In an implementation manner, a storage node with the best performance may be selected from all storage nodes as a target storage node, so that the download speed can be effectively improved and the resource occupation of each storage node by the download operation can be reduced.

In another implementation, if the P2P network is relatively unstable, and each storage node may exit the P2P network at any time, the method of selecting only one target storage node for downloading is prone to the problem that the target storage node fails and cannot be downloaded. In order to ensure the reliability of the download process as much as possible, multiple target storage nodes can be selected. For example, the number of target storage nodes is determined according to the number of preselected storage nodes and the number of storage nodes in the storage node list. For example, assuming that the probability of failure of each storage node in the P2P network is the same, which is p ₀ , and the reliability of the download process obtained by the requesting node from each storage node in the storage node set is P, the requesting node can select from m preselected storage nodes according to the following formula.
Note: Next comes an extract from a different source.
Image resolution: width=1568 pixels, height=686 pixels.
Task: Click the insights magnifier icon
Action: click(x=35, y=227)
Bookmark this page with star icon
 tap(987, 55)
Select N target storage nodes from the n storage nodes in the node and storage node list,

Based on this implementation, the requesting node can use the N storage nodes with the best performance as the target storage nodes. Further, in this implementation manner, the requesting node may select n storage nodes to update the storage node list, where n may be equal to N, that is, the N target storage nodes are directly recorded as storage nodes; n may not be equal to N, that is, select n target storage nodes with the best performance as storage nodes for recording.
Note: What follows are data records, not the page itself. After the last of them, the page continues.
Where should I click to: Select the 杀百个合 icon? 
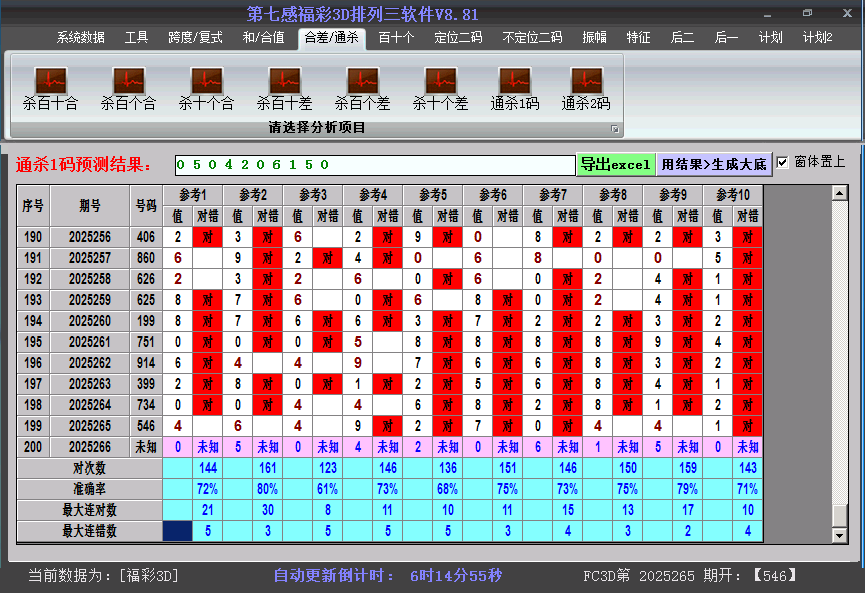coord(128,81)
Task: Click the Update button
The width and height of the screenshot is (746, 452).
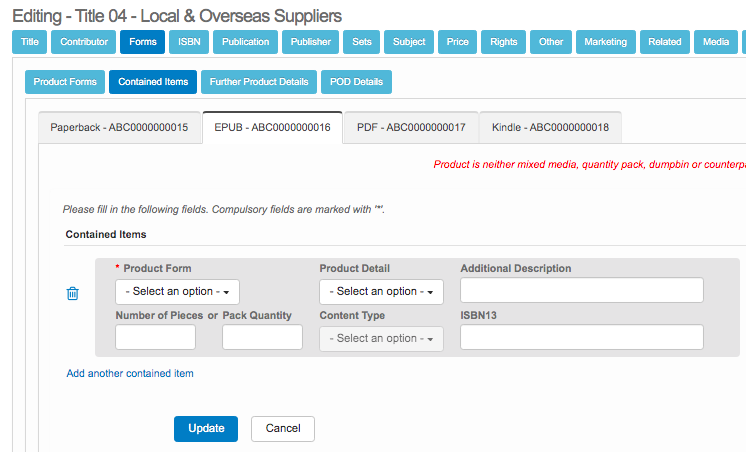Action: point(206,429)
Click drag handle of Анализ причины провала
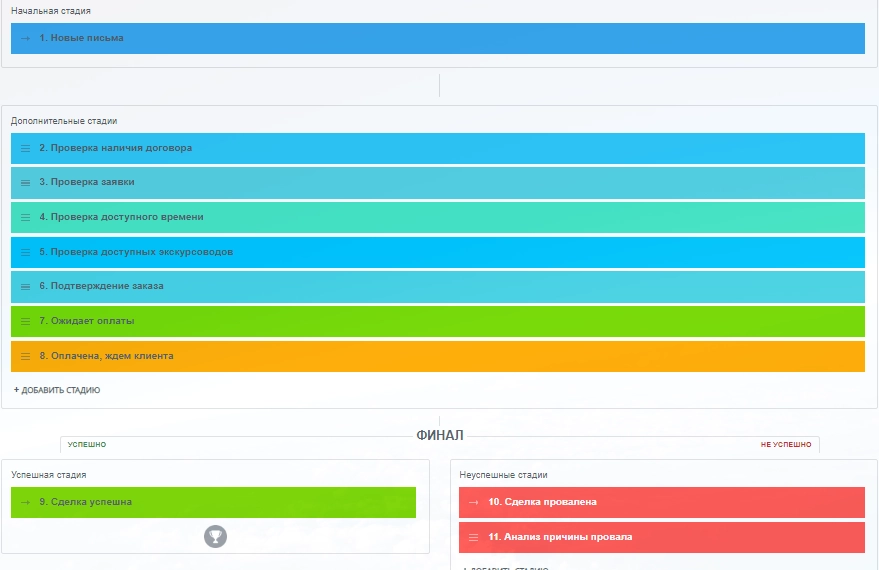The image size is (879, 570). 474,537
S11. The requesting node downloads the target file block according to the node information of the target storage node.

In an implementation manner, if there is only one target storage node, the requesting node only needs to obtain the index address of the target storage node, and download the target file block according to the index address.

In an implementation manner, if there are multiple target storage nodes, the requesting node needs to obtain the index address of each target storage node, and download the target file blocks from the corresponding target storage node according to these index addresses. When the node completes the download from any target storage node, the overall download process ends.
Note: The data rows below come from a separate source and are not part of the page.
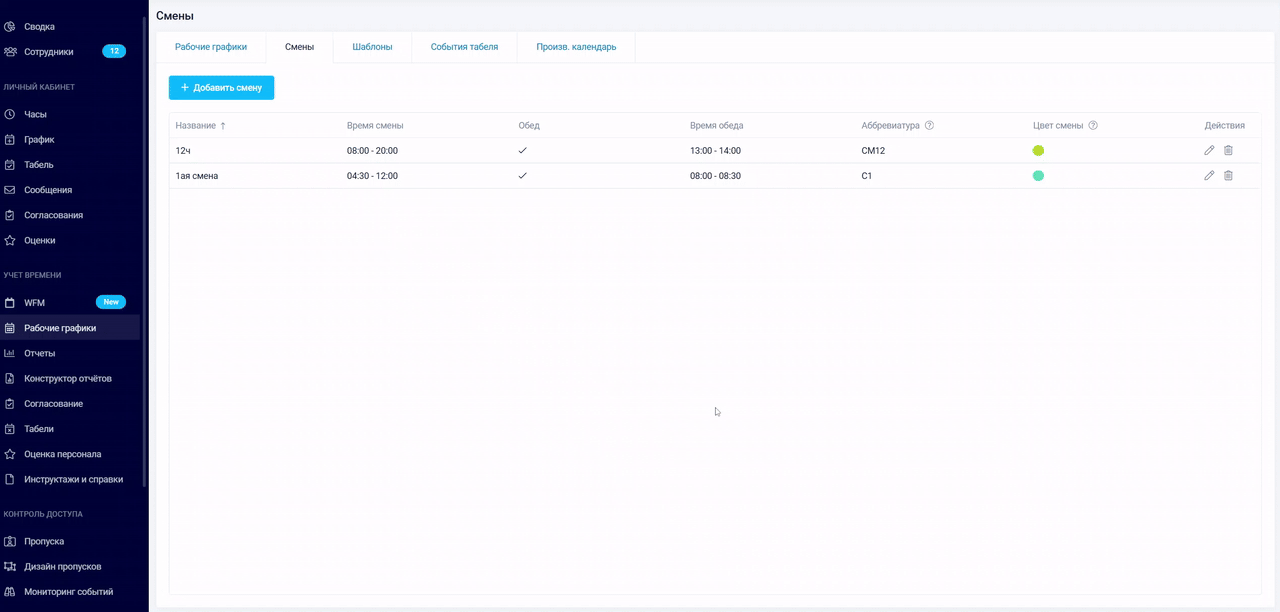
Task: Click the green color dot for 12ч
Action: 1038,151
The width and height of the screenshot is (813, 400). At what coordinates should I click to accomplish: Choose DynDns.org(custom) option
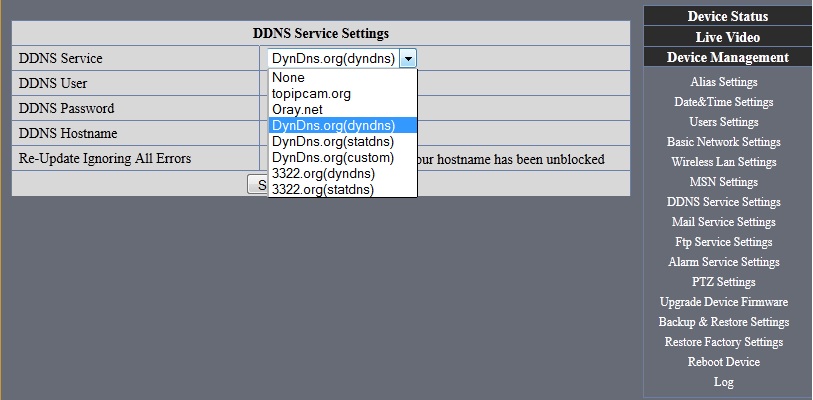click(x=342, y=157)
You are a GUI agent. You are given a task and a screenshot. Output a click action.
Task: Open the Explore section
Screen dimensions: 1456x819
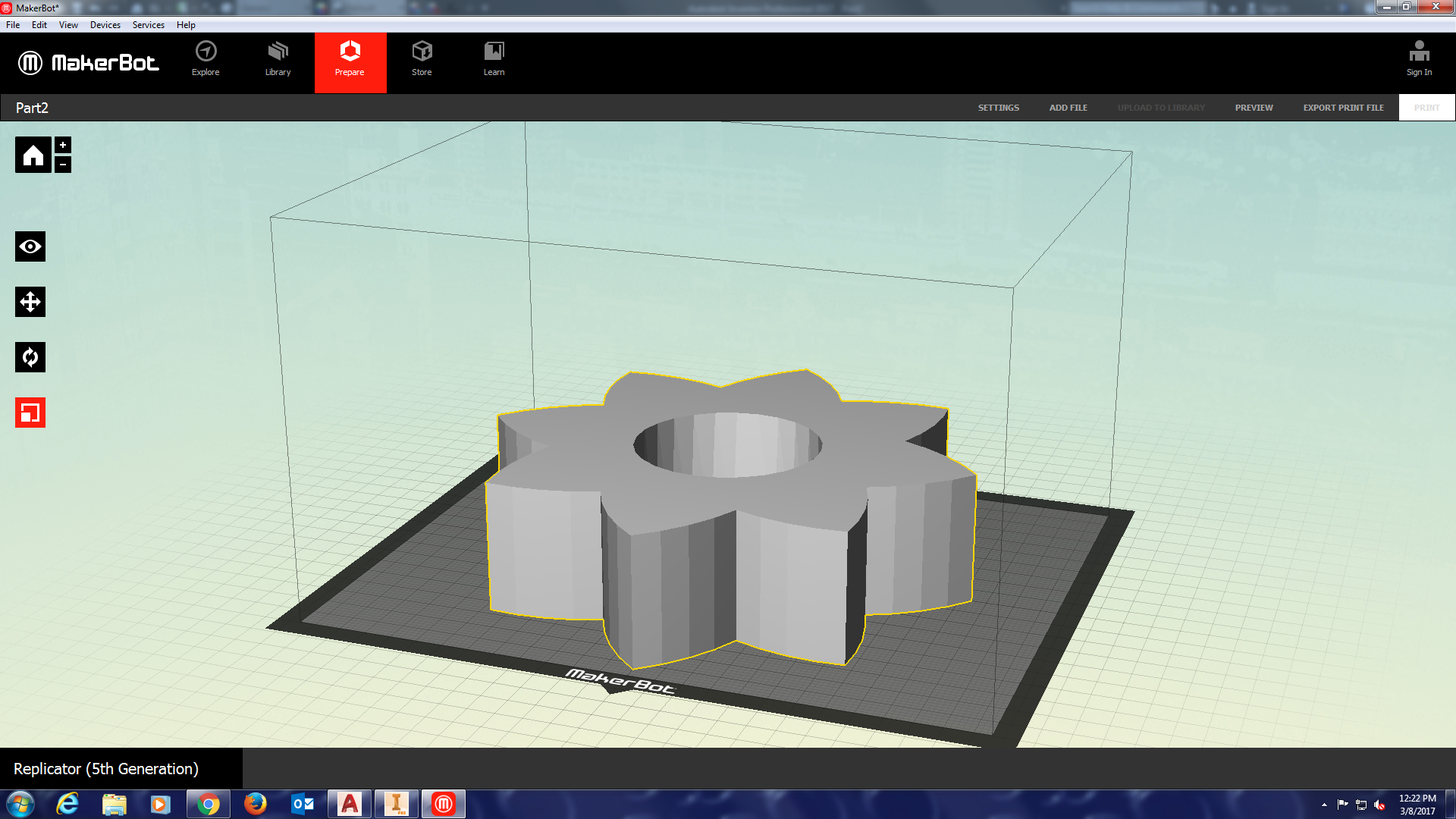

Based on the above process of selecting a target storage node, it can be known that for each non-first downloaded file block in the file to be downloaded, the corresponding target storage node is the one with the best performance selected by comprehensively considering the previous file download operation. The storage node and the performance of the newly added pre-selected storage node in this file download operation are selected. It can be seen that the download process of each target file block is an iterative selection process, which can have the effect of selecting a storage node with better performance from storage nodes with excellent performance, and at the same time, the index node continues to add new options In order to ensure the updateability of storage node selection, it can expand the selection range of target storage nodes to a certain extent. Moreover, with the iterative process, the target storage node corresponding to each file block will get closer and closer to the global optimal storage node with the best performance among all the storage nodes storing the target file block, that is, the global optimal solution is obtained. It can be seen that, for the entire file downloading process, the file downloading method provided by the embodiment of the present invention can provide a target storage node with relatively high performance for each file block, thereby improving the downloading efficiency and downloading quality of the file block.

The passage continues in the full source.